Philippe Crevel : Les retraités sont les principales victimes du plan Valls qui prévoit le gel jusqu'au 1er octobre 2015. Cette mesure s'appliquera aux pensions des régimes de base et certainement aux complémentaires même si en la matière ce sont les partenaires sociaux qui ont la main. Dans les faits, avec le report du 1er avril au 1er octobre 2014 qui était prévu par la loi sur les retraites du 20 janvier 2014, les retraités subiront plus de deux ans sans indexation ce qui est un tournant dans la politique des retraites. Après la désindexation par rapport aux salaires engagée en 1993, le Gouvernement serre un cran de plus avec la désindexation totale.
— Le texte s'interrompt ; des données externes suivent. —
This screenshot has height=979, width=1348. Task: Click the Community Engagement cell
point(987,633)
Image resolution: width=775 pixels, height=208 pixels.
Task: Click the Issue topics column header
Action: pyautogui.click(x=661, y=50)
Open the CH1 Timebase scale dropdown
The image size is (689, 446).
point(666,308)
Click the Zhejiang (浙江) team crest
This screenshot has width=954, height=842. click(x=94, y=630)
Le gain attendu avec les complémentaires sera sur la période 2013 6 2015 de plus de 3 milliards d'euros ce qui revient à amputer le pouvoir d'achat des retraités d'au moins 1 %. Certes, les bénéficiaires du minimum vieillesse ne seront pas concernés par cette désindexation, cela concerne 600 000 retraités. Avec l'instauration de la contribution de solidarité de 0,3 %, le gouvernement a décidé de mettre le paquet sur le premier poste de dépenses sociales. Cette politique de désindexation a été utilisée par de nombreux pays en particulier ceux qui ont rencontré des problèmes de dettes souveraines.
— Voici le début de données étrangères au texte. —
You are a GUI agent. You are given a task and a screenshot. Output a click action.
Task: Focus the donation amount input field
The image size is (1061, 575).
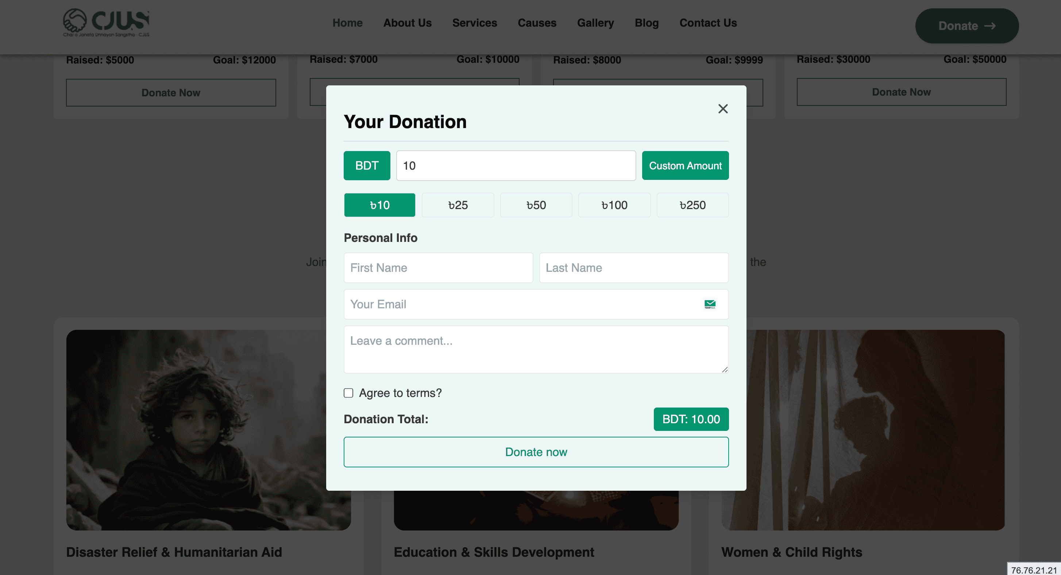pos(516,166)

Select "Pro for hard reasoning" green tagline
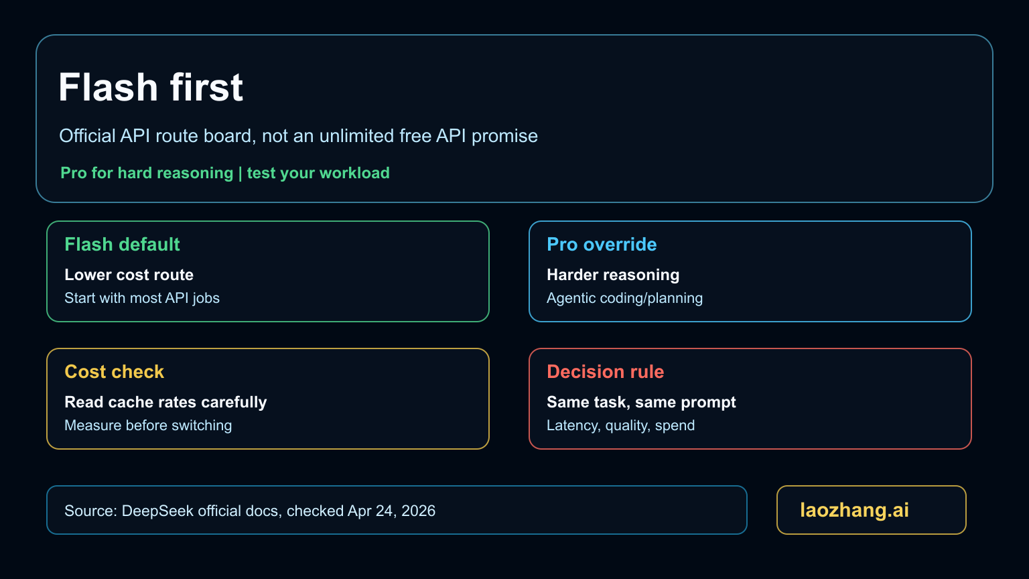pos(147,173)
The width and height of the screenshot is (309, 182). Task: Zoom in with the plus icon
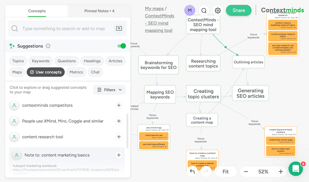coord(281,171)
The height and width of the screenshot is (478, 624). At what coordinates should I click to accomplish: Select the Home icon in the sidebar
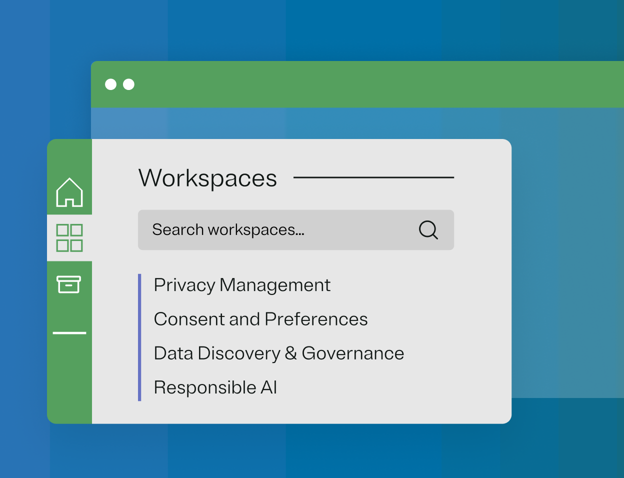click(x=70, y=193)
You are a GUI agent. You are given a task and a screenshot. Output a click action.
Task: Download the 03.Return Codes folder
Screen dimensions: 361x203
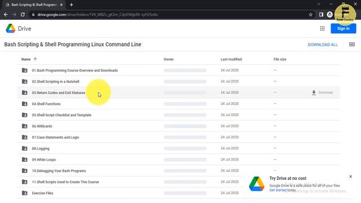coord(322,92)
Une récente étude de l'INSEE démontrerait que le niveau de vie des retraités baissera progressivement par rapport aux actifs au cours des prochaines années, l'écart s'agrandissant nettement à partir de 2060. Au regard de la situation actuelle, de telles prévisions semblent-elles fondées ?

L’application des réformes engagées depuis 1993 commence à se faire sentir et se feront de plus en plus sentir. Les économies réalisées sur le dos des retraités représenteront d’ici 2050 6 points de PIB. Il est donc assez logique le pouvoir d’achat des futurs retraités en subisse les conséquences. Comme le souligne l’INSEE, la désindexation par rapport aux salaires constitue une des mesures qui aura le plus fort impact. Elle concerne tout à la fois les pensions qui sont payées mais aussi les droits constitués. Les salaires de référence qui sont utilisés pour le calcul de la retraite de base ne sont réévalués au mieux en fonction de l’indice INSEE hors tabac et non en fonction de l’évolution du salaire comme cela était le cas avant 1993. Or, les retraités sont des consommateurs de services dont les prix suivent les salaires ; de ce fait, leur pouvoir d’achat sera réduit par ce changement d’indexation. Si par ailleurs, ce qui est à craindre, les pensions comme les droits à la retraite ne sont plus du tout indexés durant une certaine période, le niveau de vie des retraités ne pourra que baisser. Il faut également souligner que le passage des dix aux vingt cinq meilleures années affectera le montant des pensions. Depuis 2006, le pouvoir d’achat des retraités ne s’améliore plus, voire il décline légèrement. L’augmentation des prélèvements et en particulier l’introduction de la contribution de solidarité autonomie explique en partie cette évolution. Les retraités ont été également touchés par le relèvement des taxes sur les revenus financiers et fonciers.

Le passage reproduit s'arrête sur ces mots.